Highlights for Q1 2017:
The Toyota Camry is about to be replaced by an all-new generation and is down by 13.3%. Coincidentally, that’s the exact same percentage the Nissan Altima also is down by, as it holds on to the 2nd spot it held in Q1 last year, before having to relegate that to the Honda Accord later in the year. The Accord, also due for a redesign, dips just 9.4%, which means the top-3 all lose volume but increase their share of the segment as the other players are down by even more.
The biggest losers in the top-10 are the Chevrolet Malibu, Hyundai Sonata and Ford Fusion, as all three lose more than 30% of their volume. In fact, the former two are closer to -40% as their redesigns just haven’t caught on with buyers.

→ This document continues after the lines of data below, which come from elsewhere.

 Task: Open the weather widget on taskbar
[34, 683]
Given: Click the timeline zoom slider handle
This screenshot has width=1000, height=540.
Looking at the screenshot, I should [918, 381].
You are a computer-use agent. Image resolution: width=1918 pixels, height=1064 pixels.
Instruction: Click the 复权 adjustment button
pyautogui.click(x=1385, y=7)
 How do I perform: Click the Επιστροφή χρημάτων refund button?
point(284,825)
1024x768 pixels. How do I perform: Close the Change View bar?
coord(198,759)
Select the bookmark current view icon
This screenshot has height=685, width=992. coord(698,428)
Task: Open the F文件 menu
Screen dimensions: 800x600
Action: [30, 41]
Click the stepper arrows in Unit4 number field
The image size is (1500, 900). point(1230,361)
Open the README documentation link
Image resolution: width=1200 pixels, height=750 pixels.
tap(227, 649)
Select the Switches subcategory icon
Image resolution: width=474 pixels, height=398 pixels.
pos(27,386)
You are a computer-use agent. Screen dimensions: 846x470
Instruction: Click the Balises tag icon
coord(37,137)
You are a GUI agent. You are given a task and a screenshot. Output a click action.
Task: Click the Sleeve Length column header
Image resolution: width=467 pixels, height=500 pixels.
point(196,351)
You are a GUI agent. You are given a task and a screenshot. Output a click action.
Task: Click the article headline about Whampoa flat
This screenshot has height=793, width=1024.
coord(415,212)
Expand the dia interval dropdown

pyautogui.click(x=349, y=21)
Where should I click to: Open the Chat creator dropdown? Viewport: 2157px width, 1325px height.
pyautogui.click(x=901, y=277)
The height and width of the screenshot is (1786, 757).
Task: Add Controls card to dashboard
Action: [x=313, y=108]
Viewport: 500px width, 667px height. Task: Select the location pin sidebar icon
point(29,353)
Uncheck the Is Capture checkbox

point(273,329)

That has enabled the Subaru Outback to climb two places into fifth place and even fourth when combined with its non-offroad version Legacy, a very impressive performance for the relatively small brand.
Like the Golf, the VW Passat has rebounded from its diesel scandal woes and gains 30% on its abysmal score of last year, but it still lags far behind the Kia Optima, not something the German brand will be proud of. Then again, the Passat is still far ahead of the Mazda6, the car that now only outsells models that are about to be or already have been axed (200, CC, Venza, Crosstour) or about to be replaced with a new generation (Regal).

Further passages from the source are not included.